The day-long conference was organised by the Centre for China Analysis and Strategy on Tibet called “China’s Tibet Policy Under Xi Jinping” in New Delhi. The conference was opened by President of the Centre for China Analysis and Strategy, Jayadeva Ranade, who spoke at length on the “expansionist” policy of China and its atrocities in Tibet. “China rules with an iron hand and after what has happened in Russia, it has sent shockwaves among the members of the Chinese Communist Party (CCP),” Ranade said.
Penpa Tsering said that China is changing the Tibetan culture, “They are attacking our language and our culture. The overall vision of Xi Jinping is to have one nation, one culture and one language at the expense of all other nationalities inside Tibet. We are dying a slow death.”
Speaking about China’s expansionist policy, Penpa Tsering, told The Sunday Guardian, “China’s assertiveness in the region is increasing and is prompting every other government in the region to spend more money in their defence. Look at Japan’s Prime Minister who has to spend more money in their defence, even look at Taiwan, look at Australia who are spending so much money to defend their borders and this is increasing because of China’s assertiveness. China has to look into itself and realise that it is the one who is spreading all these conflicts in the region.”
Asked about what solution is he looking at for Tibet, Tsering told this newspaper, “We have always looked at Mahatma Gandhi as our teacher in non-violence and as Buddhists also we seek non-violence. For Tibet, we need to seek a mutually benefitting solution, looking at common interest and not individual interest and that is the only way I believe we can bring about more peace in the world.
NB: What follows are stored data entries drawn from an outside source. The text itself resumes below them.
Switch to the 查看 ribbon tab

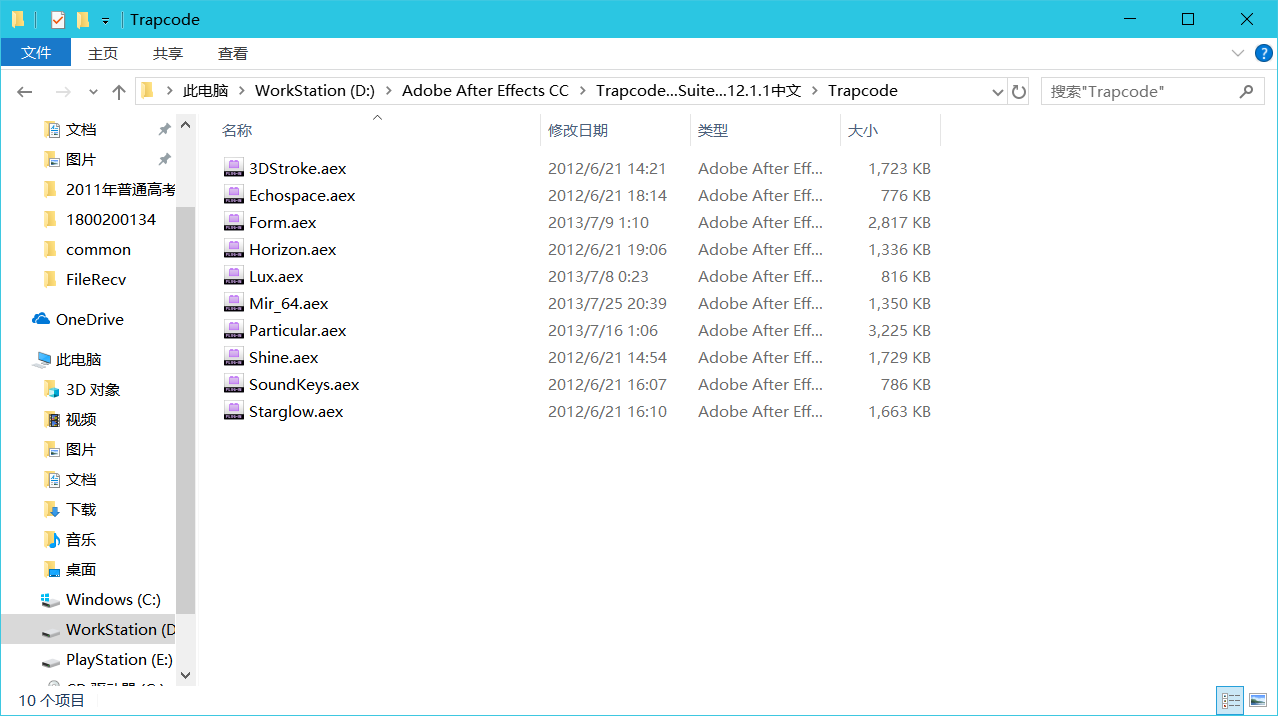233,53
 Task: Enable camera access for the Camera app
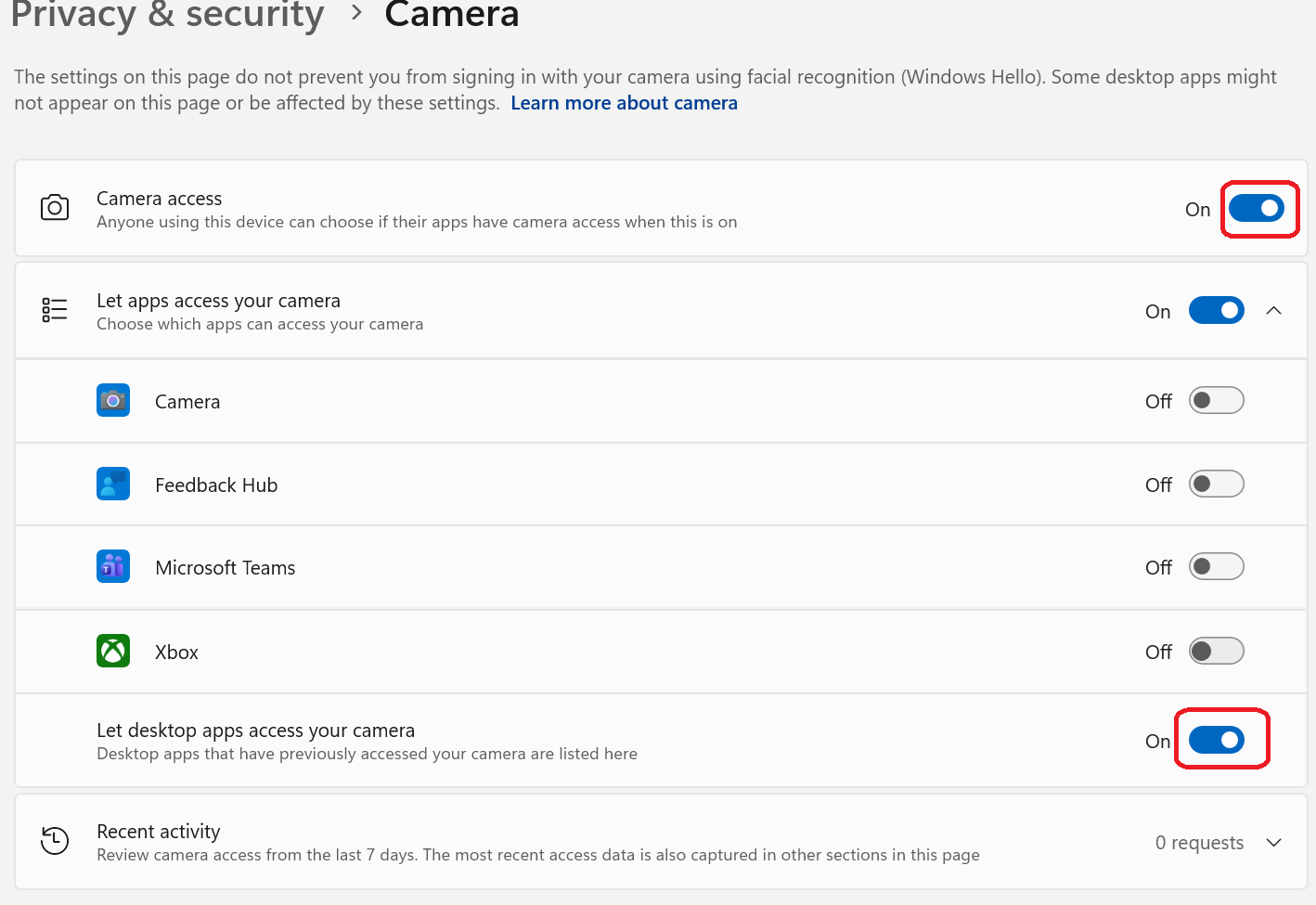click(x=1216, y=401)
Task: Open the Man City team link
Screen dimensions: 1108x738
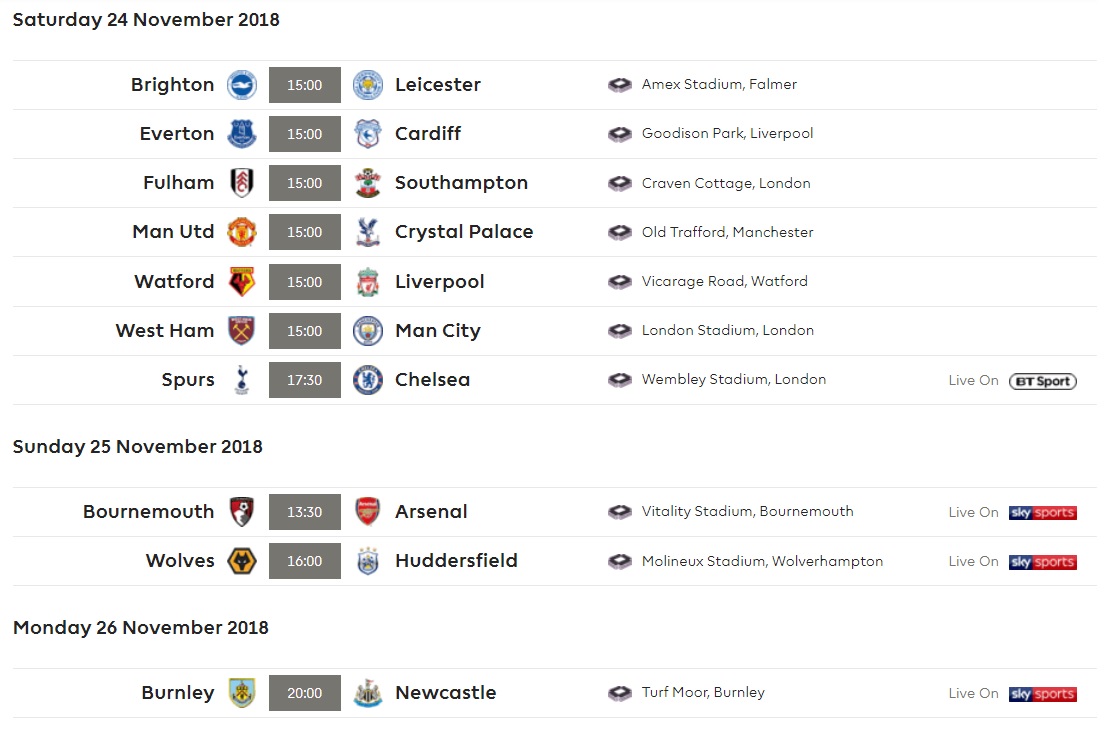Action: tap(438, 331)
We need to look at holistic and long-term possibilities and not what politically interests one party.”
He further added that “Europe, the US and everyone has fed the dragon for years and now they are complaining that the dragon has been spitting fire, and now to control this dragon, everyone has to stop feeding the dragon and tame it.”
The conference also witnessed a panel discussion, titled, ‘China’s Recent Activities in Tibet’.
The panel was chaired by Jaydeva Ranade and included eminent speakers like Apa Lhamo, Research Fellow at the Centre for China Analysis and Strategy, Hamsini Hariharan, a subject matter expert on China, Dr Tsewang Dorji; Research Fellow at the Tibet Policy Institute and Dr Sriparna Pathak, Associate Professor and Associate Dean of Admissions at the Jindal School of International Affairs, who spoke respectively on topics ranging from China’s leadership and securitization in Tibet, China’s Infrastructural Development Plans and Implications for India, Border Villages in Tibet: Why India Should be Wary of China’s New ‘Eyes and Ears’ in the Himalayas, and Socio-Economic Implications of Demographic Changes and Increased in-migration of non-Tibetans in TAR.
The second panel discussion titled Religion, Ethnic and Environment Policy in Tibet, was chaired by Nitin Gokhale, journalist and author, and had eminent speakers like Dr Jigme Yeshi Lama Assistant Professor, University of Calcutta, Dr Swati Chawla, Associate Professor, O.P. Jindal Global University, Dr Tenzin Desal, Senior at the Tibet Policy Institute, and Dr Lobsang Yangtso, Research and Campaign Assistant, International Tibet Network, India who spoke respectively on: China’s Politics of Reincarnation and Sinicization of Tibetan Buddhism, Geopolitical Relevance of Tibetan Buddhism and Reincarnation in India-China Relations, China’s Perception of History and Contemporary Relevance and China’s Environmental Policies in Tibet and Its Implication for India.